Grad students do not necessarily have to teach in-person this fall: The discretion falls to their supervisor, which, as PhD candidate and Cornell Graduate Students United member Kyle Wellmerling points out, places an unreasonable burden on the student, especially given the power imbalance between professors and grad students.
“I’ve actually had an okay experience, it seems very dependent on which Professor you TA for. But then some people kind of get forced into teaching in person if they can’t procure a good reason to teach remotely, and by good reason, that’s Cornell’s interpretation of good reason,” Wellmerling notes. “Some professors, they say, if you feel uncomfortable, let me know and we’ll make sure you teach remotely. But, I mean, even if that happens, you still feel like if I want to say I wanted to teach remotely, then I know I’m putting extra work on the teachers who are teaching in person because they’ll have to pick up slack.”
Wellmerling also expressed concern about figuring out how to ensure students are following the school’s social distancing guidance, given that they’re not usually placed in such a disciplinarian role.
While Wellmerling is grateful for his positive experiences so far, he is quick to add that it’s not representative; he knows friends and colleagues have been put in complicated positions. “There’s a lot of subtle coercion,” he says. “And you don’t want to say no to a professor as a grad student because then, you know, they’re going to talk to other professors.”
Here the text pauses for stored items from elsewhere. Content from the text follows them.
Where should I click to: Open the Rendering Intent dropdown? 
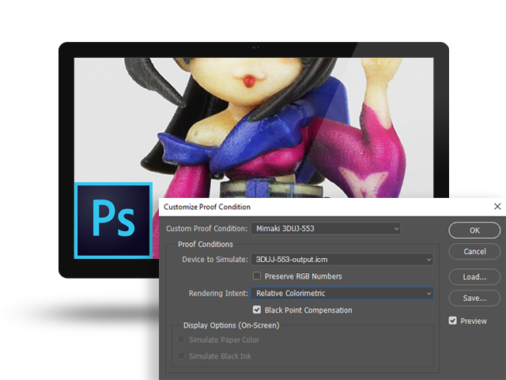(342, 293)
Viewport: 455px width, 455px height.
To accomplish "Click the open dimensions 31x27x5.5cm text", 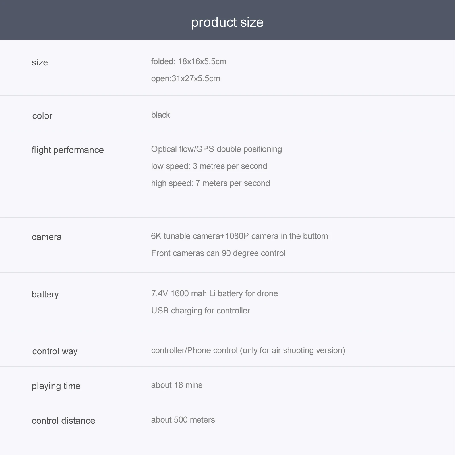I will click(185, 78).
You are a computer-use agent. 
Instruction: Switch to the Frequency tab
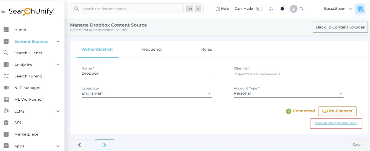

Grad student Tim Luttermoser tweeted on August 24 that the university had told a department that the university did not plan for any “financial hardship support” if a grad student falls sick during the semester. Cornell Graduate Students United has organized against the university’s decision to reopen.
Nonetheless, the University’s reopening is still on schedule for this week, despite the concerns of several impacted populations. It remains to be seen if Cornell has innovated a new way to continue higher education through the pandemic, or, as many fear, if it has chosen “business as usual” over the safety of people.